Eliot writes out some of these images again and again, haunted or inspired by their beauty and mystery, as though they held the meaning, even if the meaning could not be named.

Footfalls echo in the memory

Down the passage which we did not take

Towards the door we never opened

Into the rose-garden.

Now it really is time to get up.

With the other masquerades

That time resumes,

One thinks of all the hands

That are raising dingy shades

In a thousand furnished rooms.

Or just thinks of getting people ready for work and school. Shave and shower.

There will be time, there will be time

To prepare a face to meet the faces that you meet.

Dress and comb. Over fresh orange juice and toast I try to tease out an issue. Question: “Clearly the silence in the last twenty years of his life was the silence of wisdom. And Valerie Eliot helped.” My daughter has only one thing to say: “Oh no, not Eliot, again!” My wife is more sympathetic. “Yes, Valerie stabilised things for him.” Coffee is poured into a large breakfast cup.

I have measured out my life with coffee spoons.

But I have to cut down on my sugar intake. I just read the other day that sugar is actually poison to the system. Soon we will drive to the station. The 7.55 waits at the platform for the usual band of commuters.

A cold coming we had of it,

Just the worst time of the year

For a journey, and such a long journey.

Southern Cross Station, anyway. The sun is up and who knows hot air balloons are rising above the parks. But no, it threatens rain.

April is the cruellest month, breeding

Lilacs out of the dead land, mixing

Memory and desire, stirring

Dull roots with spring rain.

Not that it’s spring here, but autumn. Things start coming back, school lessons, how Eliot subverts the English poetic delight in April, the sign of spring and Easter, that runs from Chaucer’s April with his showers sweet right through to Browning’s now that April’s here. Eliot focuses on the underground suffering that brings life, and on our subconscious dependencies. I gaze out the window at Melbourne passing by.

And now you live dispersed on ribbon roads,

And no man knows or cares who is his neighbour

Unless his neighbour makes too much disturbance,

But all dash to and fro in motor cars,

Familiar with the roads and settled nowhere.

Eliot wrote those words aghast at the impersonal expansion of our cities, while we take sprawl for granted. We even write poems in praise of sprawl, like Les Murray. I suppose travelling on the escalators of Southern Cross Station feels a bit like Dante in Purgatory. And gazing across the concourses, lines like these come to mind in a certain mood:

A crowd flowed over London Bridge, so many,

I had not thought death had undone so many.

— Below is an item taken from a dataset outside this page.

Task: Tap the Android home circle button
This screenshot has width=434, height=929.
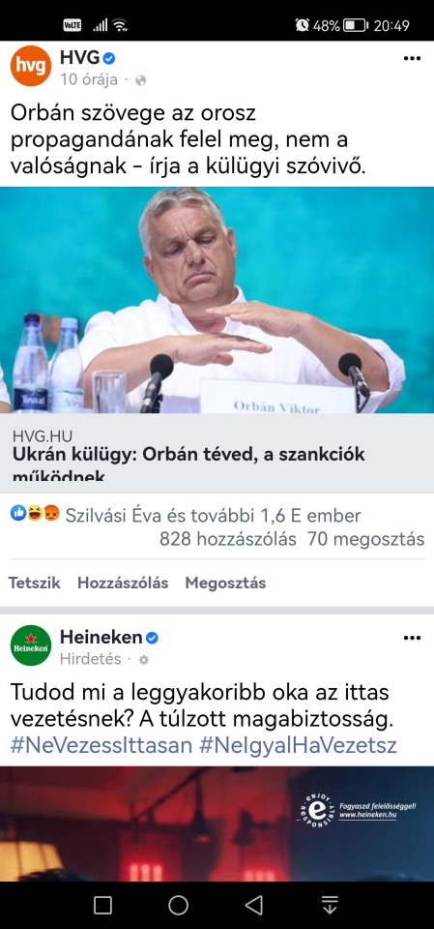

We, of course, live in the world’s most liveable city. We are told this every day, as though repetition alone makes it so. Liveable city.

Unreal City.

Though in today’s vernacular, unreal is the same as sick and wicked and ‘bad as’ and other negatives turned positives – a term of approval, like ‘awesome as’.

Unreal City.

It could be the rap song on my neighbour’s iPod.

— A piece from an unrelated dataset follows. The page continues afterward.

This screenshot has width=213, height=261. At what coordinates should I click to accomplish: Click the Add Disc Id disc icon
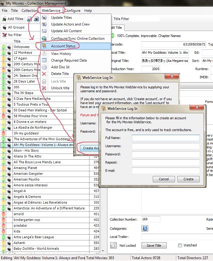(44, 67)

For last year’s words belong to last year’s language

And next year’s words await another voice.

Reading the news on the internet is the first thing to do on arrival at work.

The word of the Lord came unto me, saying …

I have given you speech, for endless palaver,

I have given you my Law, and you set up commissions.

Forty prominent Australians have written to the Prime Minister in light of the Panama Papers. Wesley College was blown up. They still haven’t found the culprit.

Macavity’s not there!

Donald Trump’s hairdresser is interviewed. What would his hair look like if he jumped into a pool? Reply: Have you ever seen Cousin Itt? People use their iPhones each day on average a whopping eighty times. That’s called infotainment. It is curious and challenging to read about all the kingdoms of the world on a small screen and all the worst things happening there.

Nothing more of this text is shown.